Building the Case, Not Just Flagging Anomalies
Here's where it gets interesting. These agents don't work in isolation. They collaborate through an Aggregator Agent that acts like a lead investigator. When multiple agents flag concerns about the same provider, the system recognizes these as corroborating evidence. A cardiologist billing unusual volumes might be explained by subspecialization, but if they're also showing rapid address changes, excessive organizational complexity, AND services outside their specialty? That's when our system raises the alarm.

Our Risk Assessment Dashboard visualizes how each specialized agent contributes to the overall fraud risk score. The radar chart shows individual risk scores while the weight distribution reflects each agent's relative importance in the final assessment.
The Aggregator weighs evidence based on reliability and impact, but also understands the limitations of each data source and specialized agent. LCD violations (23% weight) and billing anomalies (22% weight) carry more weight than address changes (2%), while peer outliers (15%) matter more when combined with high denial rates. However, the system dynamically adjusts these weights when data quality issues arise. For instance, reducing reliance on peer comparison analysis when specialty benchmarks are sparse, or increasing emphasis on LCD compliance when claims data is incomplete. It's not about catching every anomaly. It's about building investigative narratives that make sense to human reviewers while accounting for the inherent limitations and blind spots of each investigative agent.
The Human-AI Partnership
We've integrated human expertise directly into our system through a Human-in-the-Loop (HITL) approach [3]. When our agents surface potential fraud, experienced investigators can provide feedback that helps the system learn and adapt. This isn't just about improving accurac — it's about ensuring our AI understands the nuances that only come from years of healthcare fraud investigation experience.

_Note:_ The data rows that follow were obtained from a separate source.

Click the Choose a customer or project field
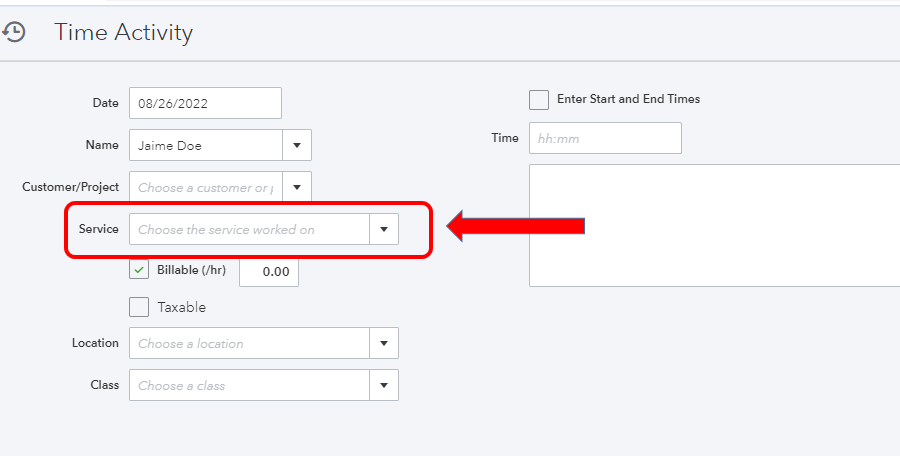Image resolution: width=900 pixels, height=456 pixels. [206, 187]
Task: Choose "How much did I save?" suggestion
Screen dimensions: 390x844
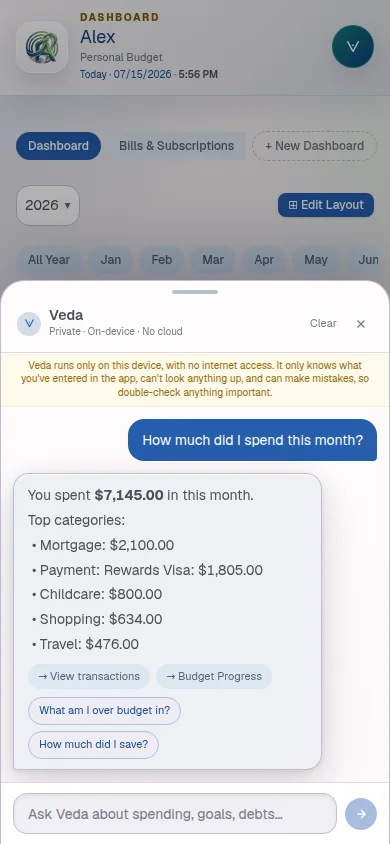Action: [x=94, y=745]
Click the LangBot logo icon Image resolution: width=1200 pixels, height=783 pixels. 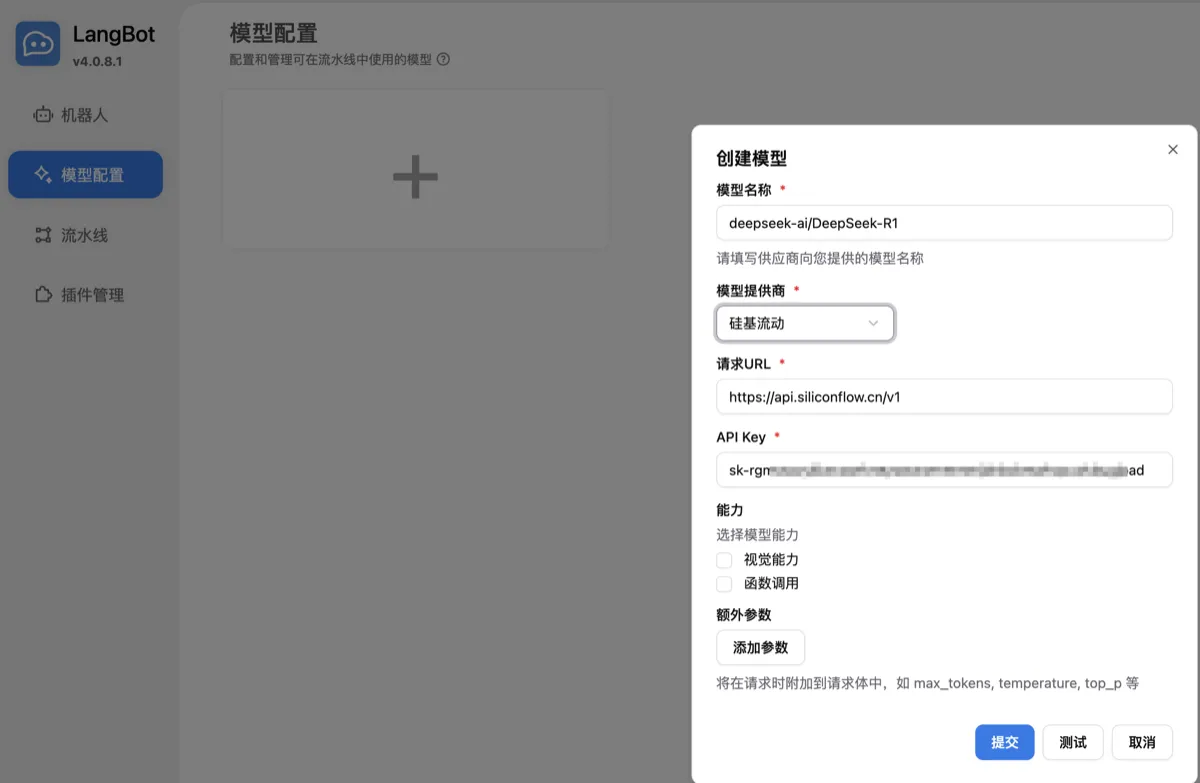point(38,44)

Our agents also tap into external data sources through web searches and public healthcare databases like mimilabs, adding context that proprietary claims data alone can't provide. Did a provider recently face sanctions? Are there online complaints about billing practices? This real-world context helps separate the suspicious from the explicable.
Why This Matters
The shift from pattern matching to investigative reasoning isn't just a technical improvement. It's a fundamental rethinking of how we protect healthcare program integrity. Instead of always being one step behind fraudsters, we're building systems that can reason about vulnerabilities, anticipate new schemes, and adapt as quickly as the fraudsters do.
For healthcare payers, this means catching improper billing before it becomes a massive loss. For legitimate providers, it means fewer false positives and unnecessary audits. And for all of us as patients and taxpayers, it means a healthcare system where resources go to actual care, not fraudulent claims.
Looking Ahead
The future of healthcare fraud detection isn't about building better mousetraps — it's about building smarter investigators. Our AI agents represent just the beginning of this transformation. As these systems learn from each investigation, they become more sophisticated at understanding the complex web of relationships, incentives, and behaviors that drive healthcare fraud.
At falcon health, we're not just detecting fraud. We're reimagining how technology and human expertise can work together to protect the integrity of our healthcare system. Because when it comes to the $300 billion problem of healthcare fraud, playing catch-up is no longer good enough.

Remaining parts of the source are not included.